**TEXT EXCERPT:**

The North Carolina State Ports Authority is an authority set up by the state of North Carolina to develop and operate seaports in Wilmington and Morehead City  as well as an inland port located in Charlotte.

History
In 1923 North Carolina Governor Cameron Morrison became interested in establishing official port facilities for the state and pushed for the creation of the State Ship and Water Transportation Commission to study the matter. The body produced a report which recommended that the state government fund the development of port facilities. The following year it was replaced by the Ports Commission, which was supposed to oversee the work. A statewide bond referendum for $8.7 million to develop the facilities failed to pass in November 1924, and the commission disbanded. Despite this, the coastal cities of Wilmington and Morehead City pursued their efforts to improve port facilities, and the North Carolina General Assembly incorporated the Morehead City Port Commission in 1933 and the Wilmington Port Commission in 1935.

**DATA EXTRACT:**
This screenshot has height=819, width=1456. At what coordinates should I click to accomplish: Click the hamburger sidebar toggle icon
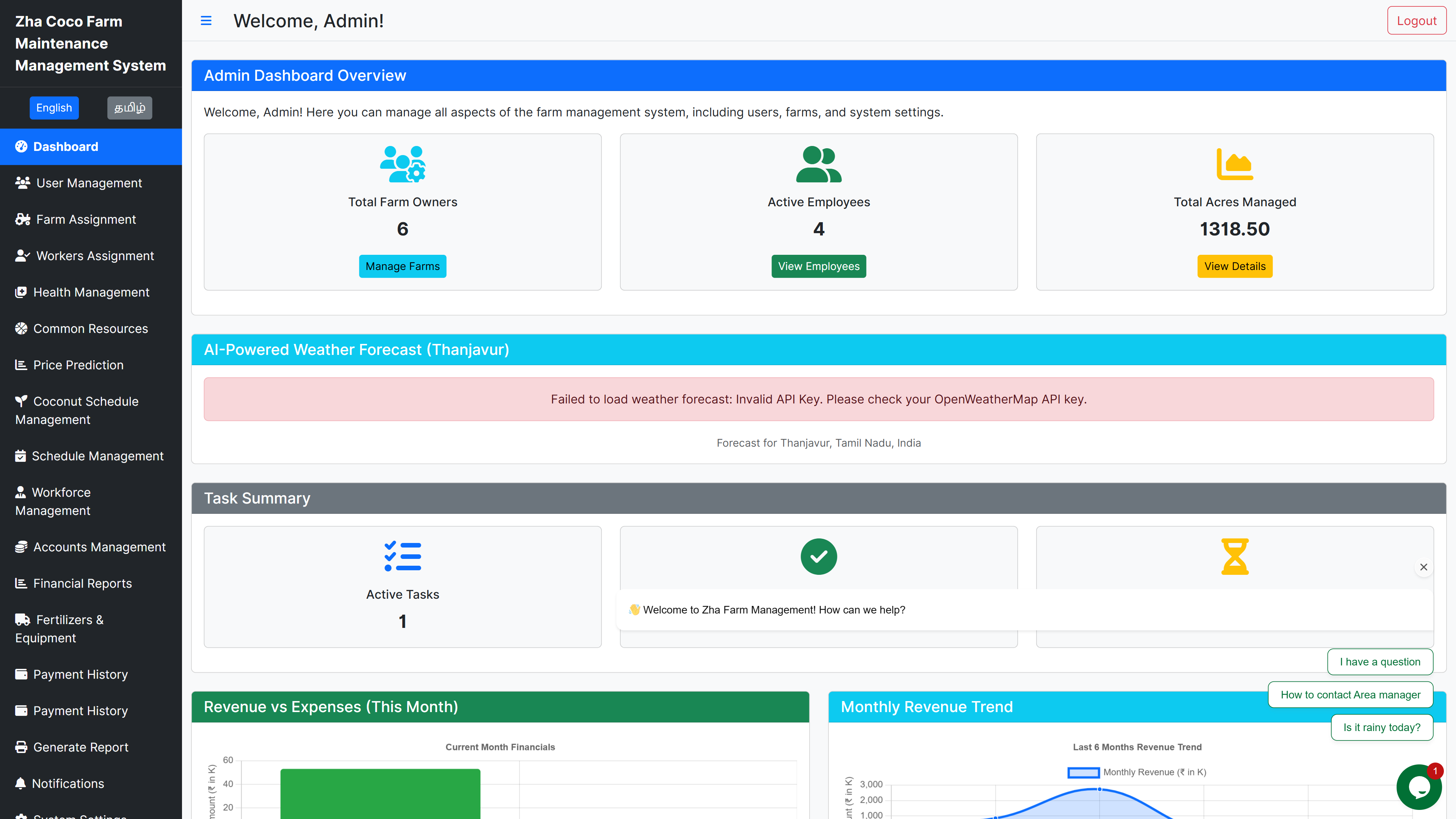(x=206, y=21)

**LIST OF TASKS:**
1 – Name every commission that the North Carolina ports text mentions.
2 – Pick up the North Carolina ports text after its last sentence and carry the history forward.
The listing is separate material, unrelated to the North Carolina ports text.

**SET OF ANSWERS:**
1 – State Ship and Water Transportation Commission, Ports Commission, Morehead City Port Commission, Wilmington Port Commission

2 –
The General Assembly established the North Carolina State Ports Authority in 1945 to develop and improve harbors at Wilmington, Morehead City, Southport, and other coastal areas. Improvements began in 1949, and new piers and storage areas were completed in 1952. In the 1990s and early 2000s, the authority oversaw a $440 million project to deepen the Cape Fear River shipping channel and purchased Radio Island in Morehead City.

Facilities

Port of Wilmington

The Port of Wilmington offers terminal facilities serving container, bulk, breakbulk, and ro-ro (roll-on/roll-off) operations. It offers a deep 42-foot navigational channel, nine berths, four post-Panamax, and three neo-Panamax container cranes. Modern transit and warehouse facilities and the latest cargo management technology produce a broad platform for supporting international trade.

Port of Morehead City

The Port of Morehead City is a breakbulk and bulk facility located four miles from the Atlantic Ocean. The port is equipped with nine berths and multiple gantry cranes. Storage offerings include a dry-bulk facility with a 220,000-ton capacity warehouse and a 177,000-square-foot warehouse for housing commodities like rubber, paper, steel, and lumber. Altogether there are more than one million square feet of storage.

Charlotte Inland Port
The Charlotte inland port is a 20-acre dry port site located along the CSX rail lines near the intersection of NC 16 and I-85.  It serves as a distribution point for intermodal containers connecting the I-85 and I-77 corridors to the CSX rail line and the Port of Wilmington.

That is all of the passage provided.